Taking Painkiller For A Spin
First-person shooters started with Wolfenstein 3D and DOOM. Hordes of enemies came at you from every direction and you fended them off in an adrenaline panic. Then the technology kind of went to rendering one or two monsters at a time with incredibly detailed shadows. And that’s all right, I guess, if you’re into that sort of thing.
But then, a revival happened! Developer People Can Fly dusted off Serious Sam’s frantic action feeling, mixed it with a physics engine so you could blast your way through ghouls in style, then went back in time to release Painkiller before DOOM 3 even came out to preemptively take the genre back to its roots.
I never played Painkiller before this weekend, save a demo trial on a friend’s computer. I just didn’t have the hardware in 2004 to run it. So when I got the shooter itch, I downloaded the game from Steam, and found that it holds up quite well by today’s standards.
Painkiller’s defining characteristic is that it demands things be awesome at all times.
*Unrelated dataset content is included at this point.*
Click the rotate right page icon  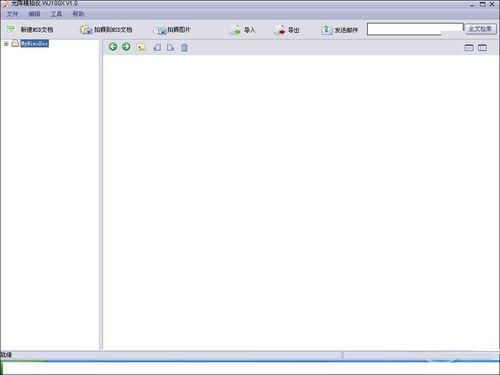pyautogui.click(x=170, y=47)
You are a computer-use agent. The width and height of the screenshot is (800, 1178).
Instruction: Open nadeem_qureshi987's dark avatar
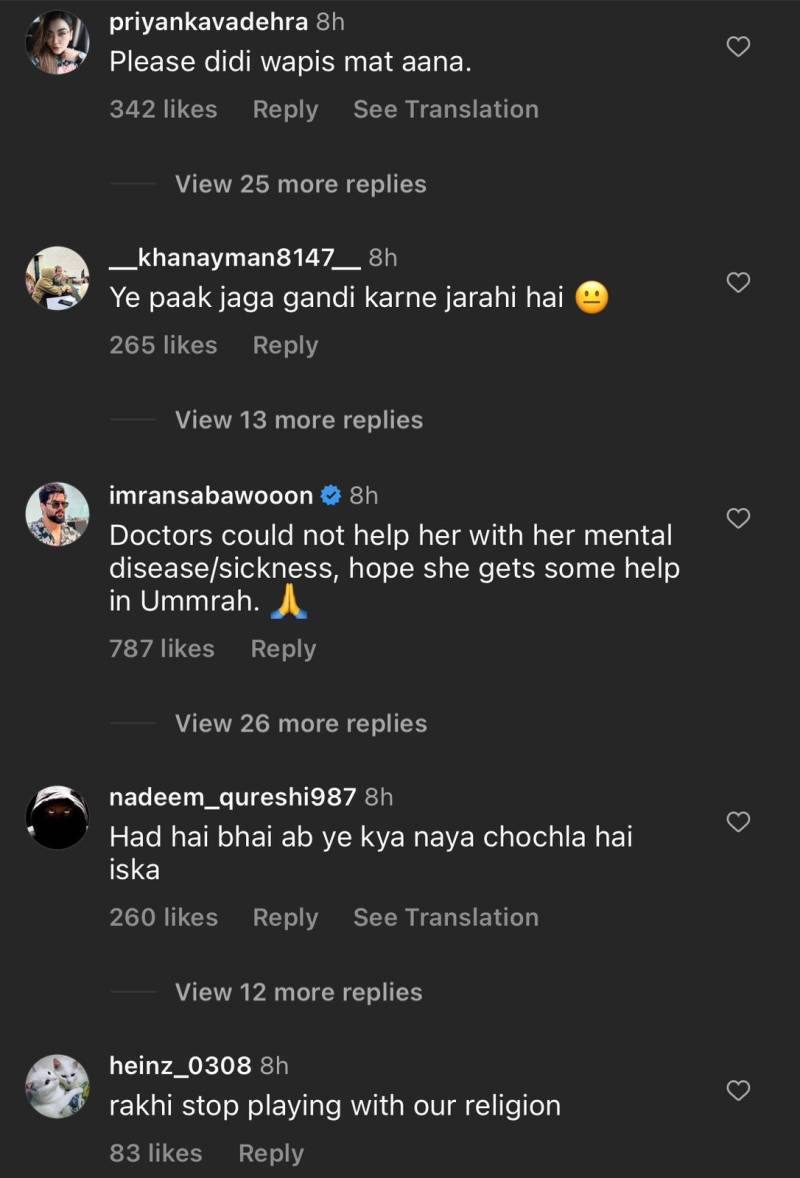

Where another game might give you a rifle, Painkiller gives you a gun that launches giant stakes that send enemies flying through the air like ragdolls and nails them to structures, and it also shoots grenades from the underside, AND you can spear the grenades in midair with the stakes to send them whistling on their merry way for an improvised RPG. (There’s also the now-famous shurikens-and-lightning gun but trust me, the stakes are the real star of the show here.
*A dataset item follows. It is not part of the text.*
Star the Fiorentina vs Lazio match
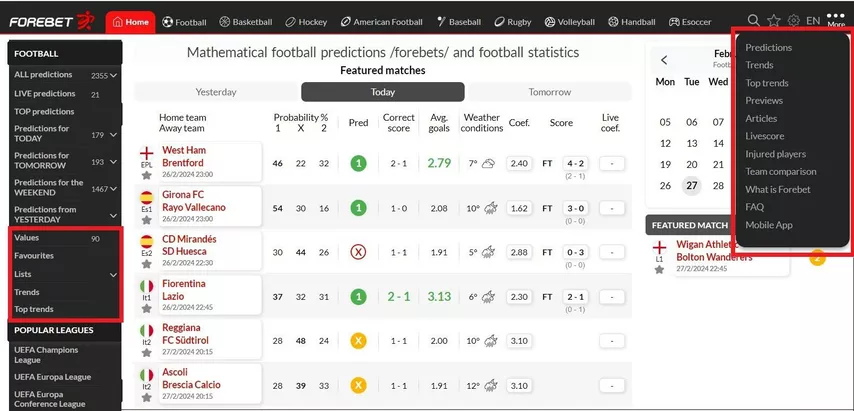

The game grudgingly caves to tradition by having one big enemy as a boss instead of the usual mops of little guys, but makes up for it by making them ungodly huge, resulting in much the same “you’ve got to be kidding me” sensation.
Complaints? Eh, I’ve got a couple of obligatory ones. The sound is a little chintzy in places. That first boss has some totally cheap attacks like the whirlwind that removes control of your character, always an irritation in an action game. Some of the levels are pretty brown. One of the minibosses was an annoying puzzle battle that I had to look online to see how to beat. And that’s IT, really, because Painkiller is so unapologetically awesome in every other respect that it’s entirely worth the ten dollars you’ll pay for it.